Given data:
┄┄┄┄┄┄┄┄┄┄┄┄┄┄┄┄┄┄┄┄

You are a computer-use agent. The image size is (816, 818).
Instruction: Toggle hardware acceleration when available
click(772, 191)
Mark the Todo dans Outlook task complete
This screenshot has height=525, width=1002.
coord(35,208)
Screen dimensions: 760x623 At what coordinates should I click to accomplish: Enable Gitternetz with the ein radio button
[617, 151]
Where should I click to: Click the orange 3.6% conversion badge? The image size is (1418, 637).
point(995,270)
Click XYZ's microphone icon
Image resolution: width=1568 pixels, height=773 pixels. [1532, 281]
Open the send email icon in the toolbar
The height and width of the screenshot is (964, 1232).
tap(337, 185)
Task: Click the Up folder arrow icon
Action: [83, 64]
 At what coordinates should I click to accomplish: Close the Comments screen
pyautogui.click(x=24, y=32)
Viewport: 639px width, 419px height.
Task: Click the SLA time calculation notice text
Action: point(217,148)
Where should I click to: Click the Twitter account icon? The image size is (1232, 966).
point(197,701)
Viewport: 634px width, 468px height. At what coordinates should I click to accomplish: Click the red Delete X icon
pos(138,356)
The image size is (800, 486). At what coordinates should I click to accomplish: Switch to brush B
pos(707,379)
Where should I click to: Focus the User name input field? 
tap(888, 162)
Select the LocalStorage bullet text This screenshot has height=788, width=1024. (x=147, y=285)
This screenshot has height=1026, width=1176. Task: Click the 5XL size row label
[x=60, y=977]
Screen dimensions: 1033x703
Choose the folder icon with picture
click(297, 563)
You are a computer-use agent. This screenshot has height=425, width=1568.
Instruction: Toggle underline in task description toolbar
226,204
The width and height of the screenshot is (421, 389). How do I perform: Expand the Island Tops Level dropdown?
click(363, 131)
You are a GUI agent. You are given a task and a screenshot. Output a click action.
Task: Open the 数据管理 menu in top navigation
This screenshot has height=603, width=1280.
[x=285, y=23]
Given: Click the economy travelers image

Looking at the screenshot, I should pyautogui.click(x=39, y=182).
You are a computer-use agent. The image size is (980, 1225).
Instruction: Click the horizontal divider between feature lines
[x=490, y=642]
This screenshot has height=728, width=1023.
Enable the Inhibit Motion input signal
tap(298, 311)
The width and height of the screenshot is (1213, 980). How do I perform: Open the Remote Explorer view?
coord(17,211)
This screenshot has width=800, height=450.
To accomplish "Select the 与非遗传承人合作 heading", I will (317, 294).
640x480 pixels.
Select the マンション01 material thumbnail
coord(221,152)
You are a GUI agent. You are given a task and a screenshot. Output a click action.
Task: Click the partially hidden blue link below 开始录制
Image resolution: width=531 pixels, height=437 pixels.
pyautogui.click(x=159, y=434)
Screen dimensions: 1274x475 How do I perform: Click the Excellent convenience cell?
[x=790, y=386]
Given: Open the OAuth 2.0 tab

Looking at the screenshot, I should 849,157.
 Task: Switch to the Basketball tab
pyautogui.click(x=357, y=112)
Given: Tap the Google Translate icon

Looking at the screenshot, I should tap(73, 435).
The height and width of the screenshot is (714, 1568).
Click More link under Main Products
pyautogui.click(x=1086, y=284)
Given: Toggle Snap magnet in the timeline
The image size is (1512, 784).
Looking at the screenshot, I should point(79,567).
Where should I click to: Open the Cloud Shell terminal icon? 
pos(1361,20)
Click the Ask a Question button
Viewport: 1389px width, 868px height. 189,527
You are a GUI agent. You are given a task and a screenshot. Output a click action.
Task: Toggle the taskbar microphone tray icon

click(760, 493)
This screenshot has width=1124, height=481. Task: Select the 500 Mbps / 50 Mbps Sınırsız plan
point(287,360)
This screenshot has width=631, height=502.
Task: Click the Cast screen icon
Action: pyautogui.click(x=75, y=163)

┄┄┄┄┄┄┄┄┄┄┄┄┄┄┄┄┄┄┄┄

What you have to do:
All lines in the listing above from the line containing "Choose the folder icon with picture" to the line containing "This screenshot has height=728, width=1023.", inclusive, should be retyped exactly; no other lines should appear.

Answer area:
Choose the folder icon with picture
click(297, 563)
You are a computer-use agent. This screenshot has height=425, width=1568.
Instruction: Toggle underline in task description toolbar
226,204
The width and height of the screenshot is (421, 389). How do I perform: Expand the Island Tops Level dropdown?
click(363, 131)
You are a GUI agent. You are given a task and a screenshot. Output a click action.
Task: Open the 数据管理 menu in top navigation
This screenshot has height=603, width=1280.
[x=285, y=23]
Given: Click the economy travelers image

Looking at the screenshot, I should pyautogui.click(x=39, y=182).
You are a computer-use agent. The image size is (980, 1225).
Instruction: Click the horizontal divider between feature lines
[x=490, y=642]
This screenshot has height=728, width=1023.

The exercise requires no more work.